┏━━

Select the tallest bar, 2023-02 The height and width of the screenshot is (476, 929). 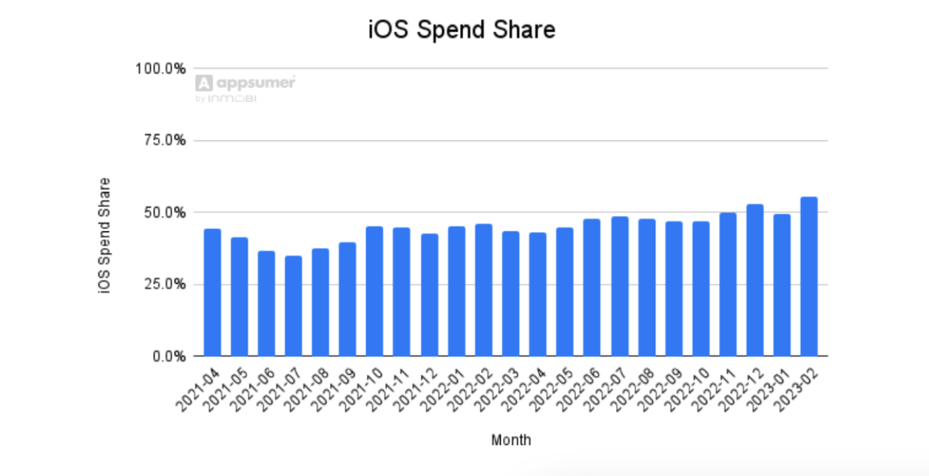(808, 276)
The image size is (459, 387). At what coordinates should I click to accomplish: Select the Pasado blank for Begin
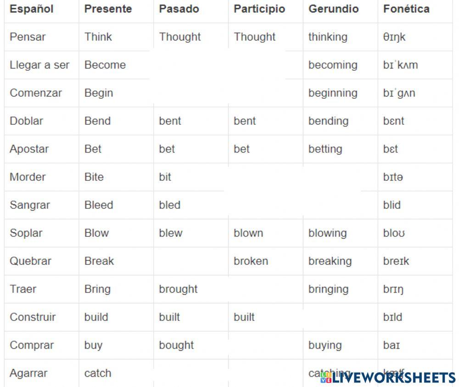[x=190, y=93]
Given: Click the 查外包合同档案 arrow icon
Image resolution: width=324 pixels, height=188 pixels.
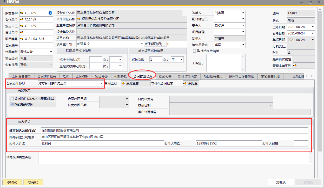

┗━━

* What this task involves: The copy runs from the line containing "The image size" through the last line of the material, both ends included. Reproduce those lines exactly and drop the pictures.

* Task result:
The image size is (459, 387). At what coordinates should I click to accomplish: Select the Pasado blank for Begin
[x=190, y=93]
Given: Click the 查外包合同档案 arrow icon
Image resolution: width=324 pixels, height=188 pixels.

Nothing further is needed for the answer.